101号室の中を私は山下さんに言われるままに、除きこんだ。
そこには見覚えのない男が、横たわっていた。彼は長身で短髪。まるでスポーツマンタイプの風貌だった。
そんな事をしていると、、。
ピーポーピーポーピーポーピーポー。
パトカーなのか?救急車なのか?よく分からない音が聞こえてきた。
だんだん、、
だんだんと近づいてくる。
パトカーだ。
「どいてどいて!!」
警察官が野次馬をどけている。
他の数人の警官たちで黄色いテープを張って、進入禁止にしていた。
「あなた方は?」
警察手帳を片手に開きながら、千賀子たちに歩み寄る。
「ーーあの、、私が発見しました」
山下さんが小さな声で言う。
少し怯えながら。
「では?」
そう言って千賀子の方を見つめる。
おそらく千賀子がなぜここにいるのか!?それが知りたいんだろう。
正直言って、それは私が知りたい。
何が何だか分からぬまま、ここに連れてこられて、この騒ぎだ。
この状況はとてもやばい。
なぜなら今は、私が一番犯人に近い状況ではないのか?
そんな思いをめぐらせながら、口ごもっていると、山下さんが小さな声で言った。
「私が、、私が連れてきたんです」
「連れてきた?なぜ?」
「彼のその姿を見つけてしまって、どーしていいのか?わからなくなって、一人じゃいられなかったんです。
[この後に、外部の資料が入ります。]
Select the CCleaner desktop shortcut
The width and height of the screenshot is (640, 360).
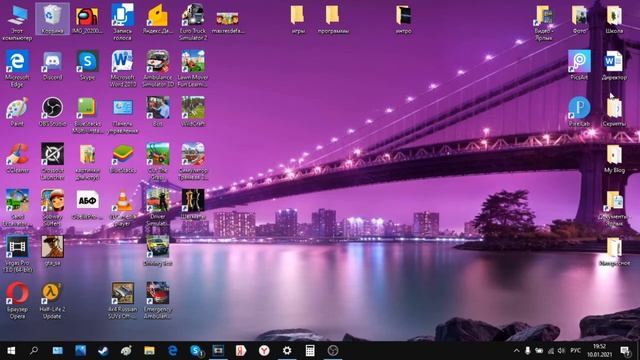(x=17, y=158)
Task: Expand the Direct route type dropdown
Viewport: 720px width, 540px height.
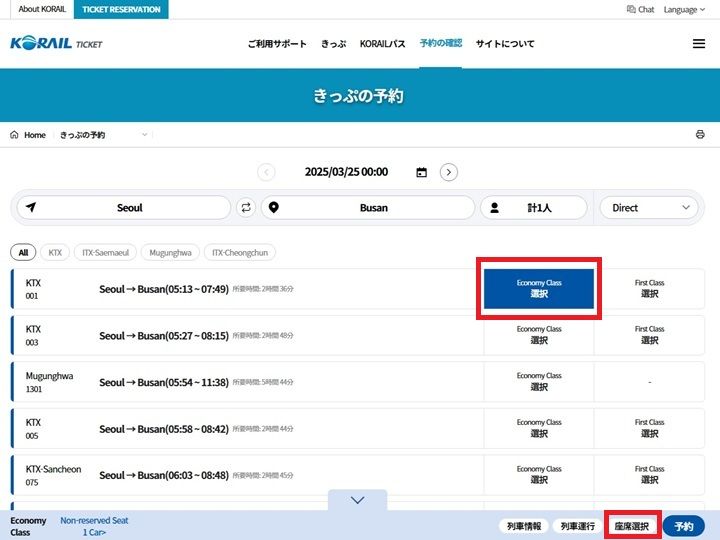Action: pos(648,208)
それで、、」
山下さんは事実を語った。
事故物件のこのアパートに私が住み始めて、わずか二日目の事だった。
人の死という、あり得ない出来事を目撃してしまったのはーー。
ーーこのアパートの住人は死ぬ。
ーー生きてはいられない。
私の中に漠然とした不安が渦巻いていくのを感じた。